**Exercise description:**
Below, find the line containing "Given: Click the Add New button"; from there to the final line, print every line exactly and skip the pictures.
(Dataset Opens)
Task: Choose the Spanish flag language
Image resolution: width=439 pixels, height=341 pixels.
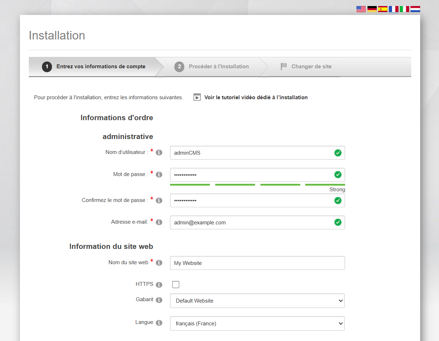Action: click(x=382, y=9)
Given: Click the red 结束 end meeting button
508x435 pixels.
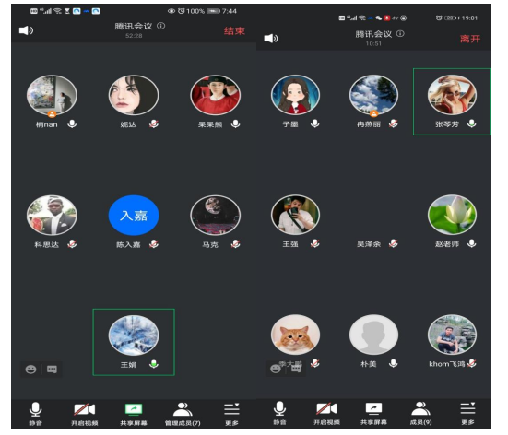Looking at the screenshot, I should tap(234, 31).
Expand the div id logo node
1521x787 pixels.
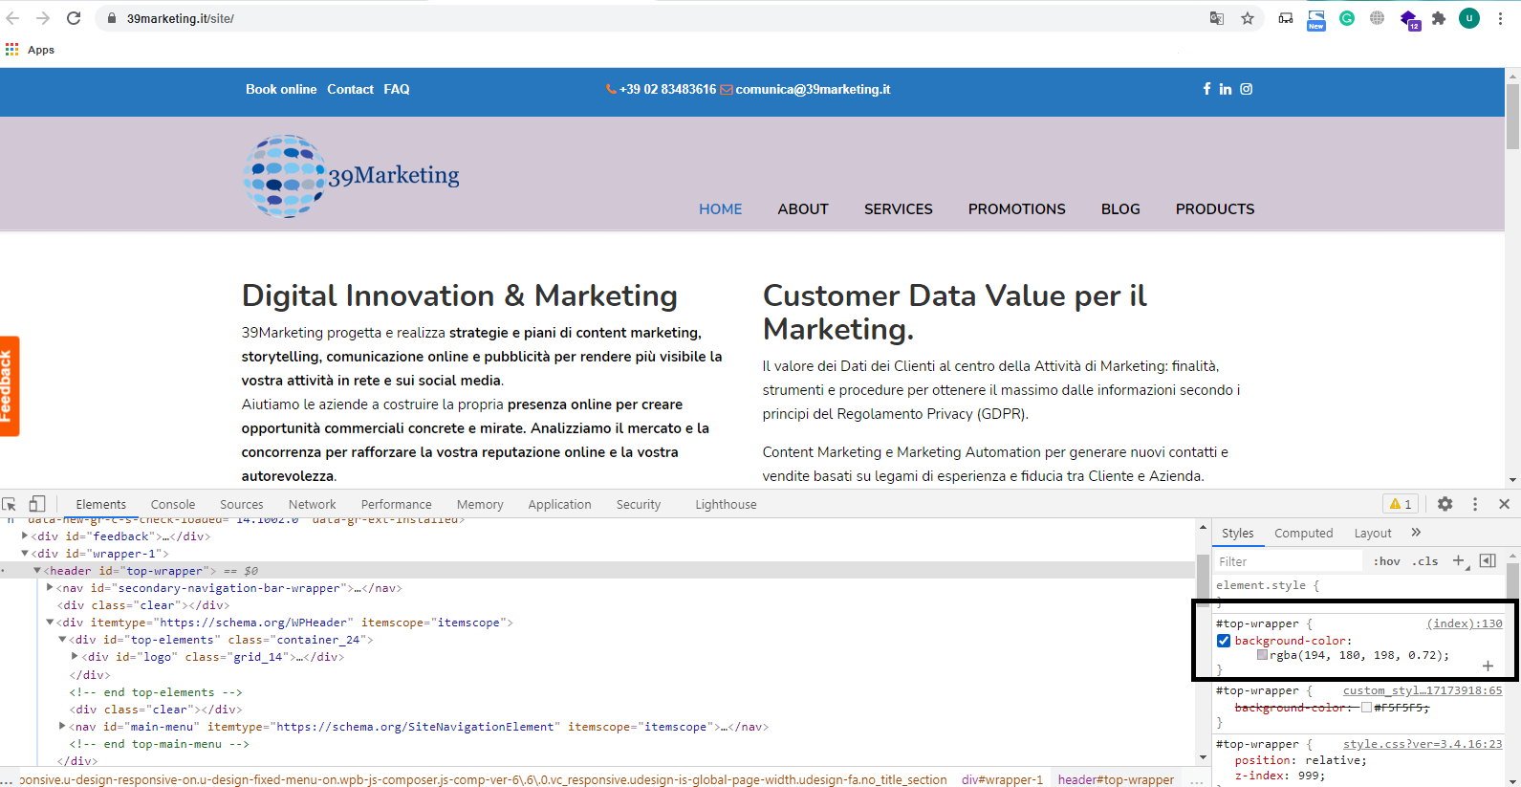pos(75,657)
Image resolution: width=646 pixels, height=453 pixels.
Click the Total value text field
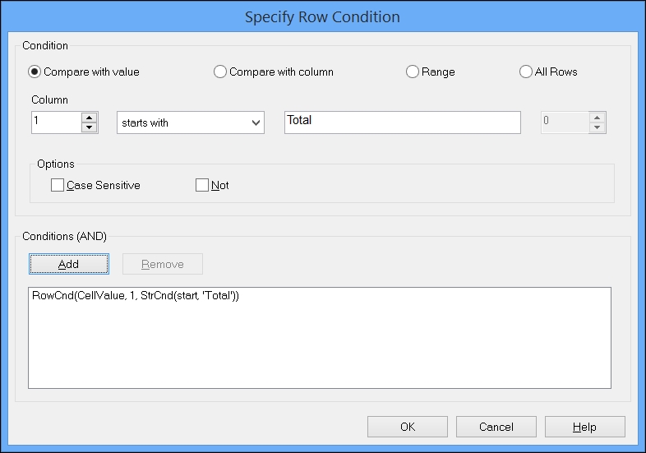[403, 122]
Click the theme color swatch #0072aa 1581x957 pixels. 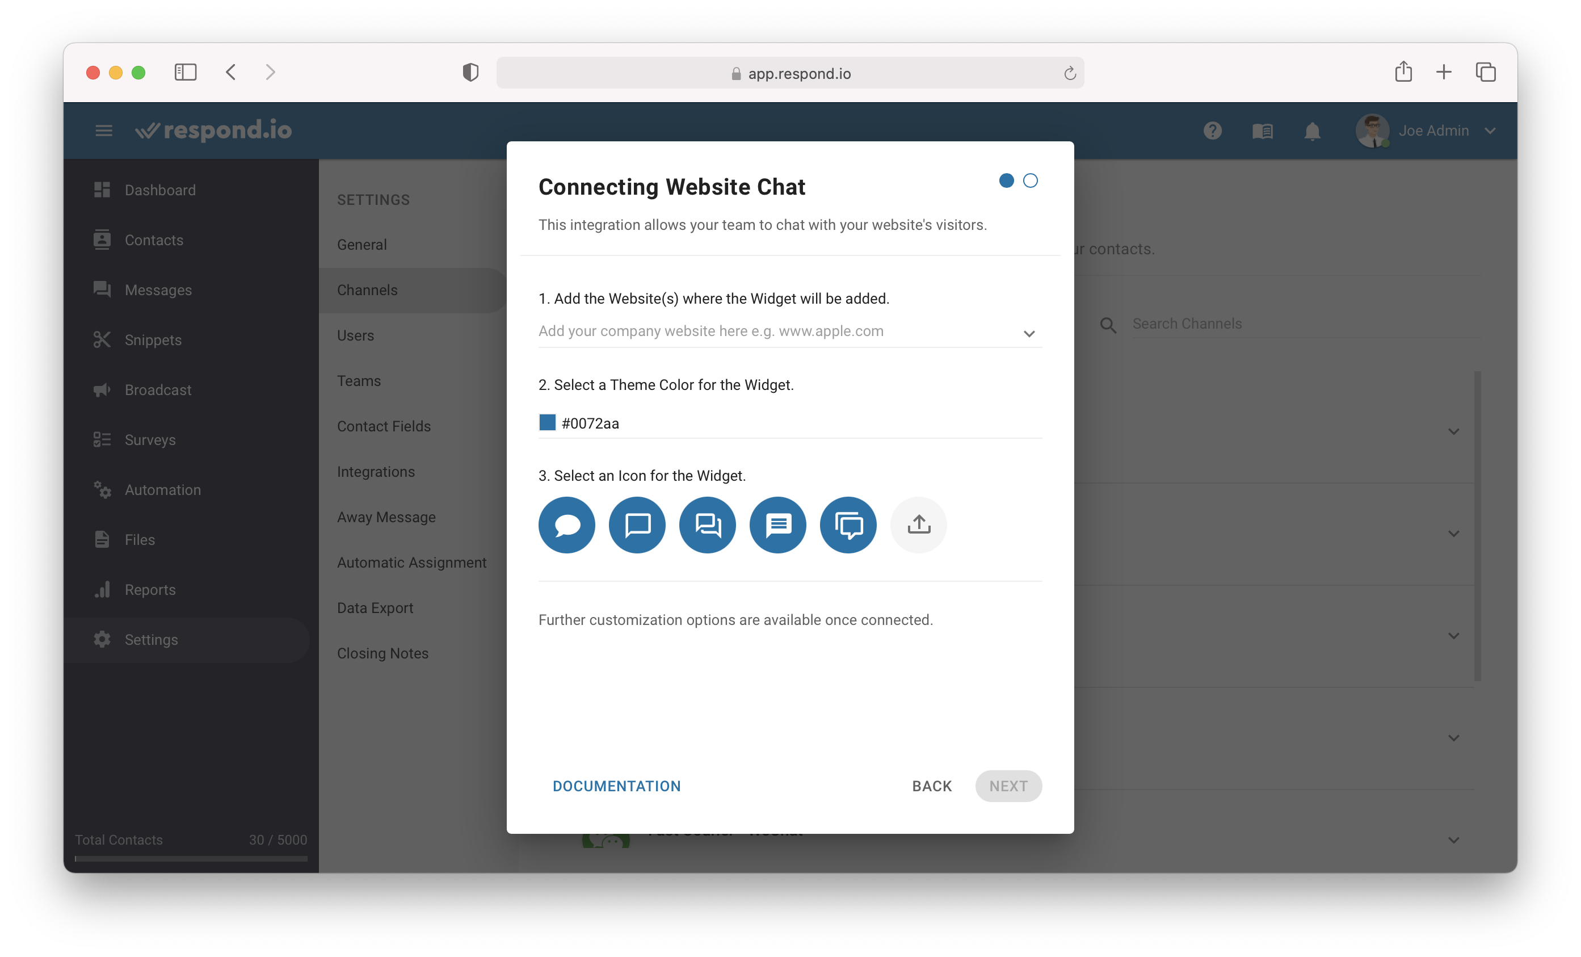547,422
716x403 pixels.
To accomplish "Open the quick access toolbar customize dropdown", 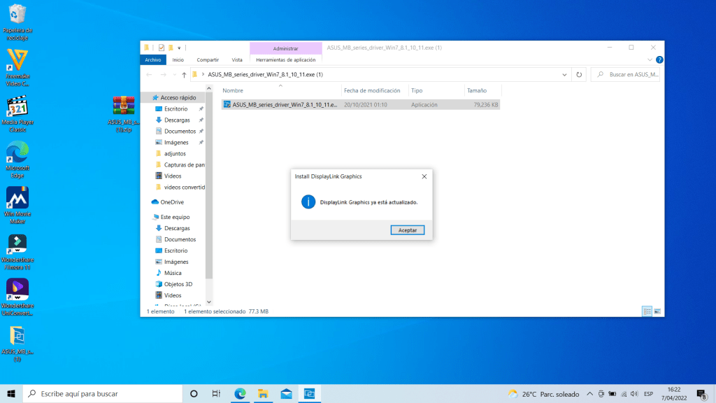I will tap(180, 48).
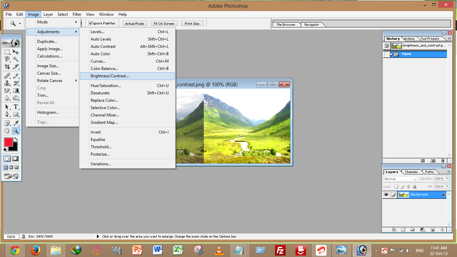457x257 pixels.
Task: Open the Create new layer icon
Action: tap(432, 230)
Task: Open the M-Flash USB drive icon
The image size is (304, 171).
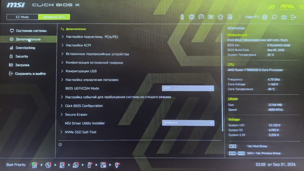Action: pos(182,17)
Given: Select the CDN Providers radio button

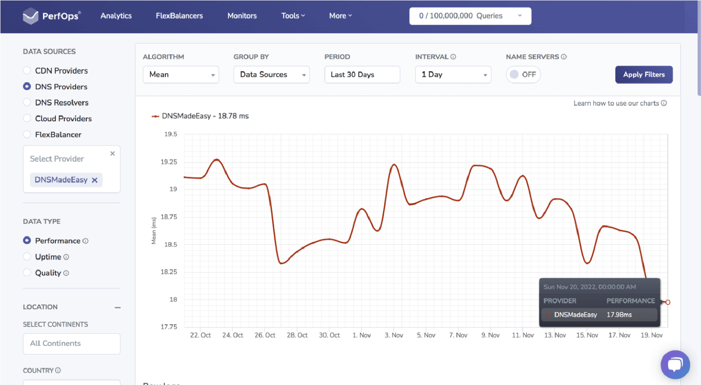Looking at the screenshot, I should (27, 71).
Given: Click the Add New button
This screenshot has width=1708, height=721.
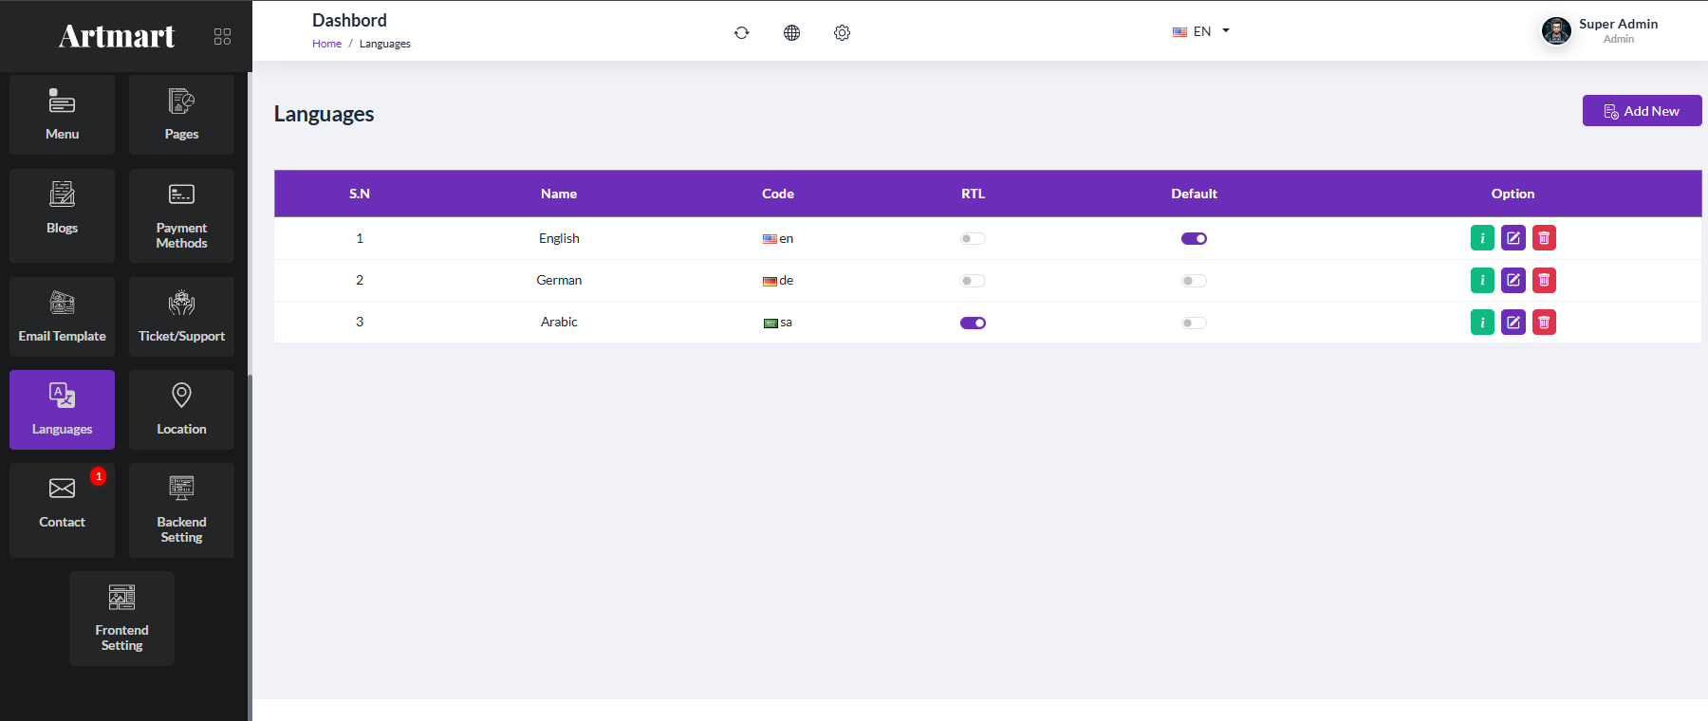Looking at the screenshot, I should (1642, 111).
(Dataset Closes)
**Response for this exercise:**
Given: Click the Add New button
This screenshot has width=1708, height=721.
Looking at the screenshot, I should (1642, 111).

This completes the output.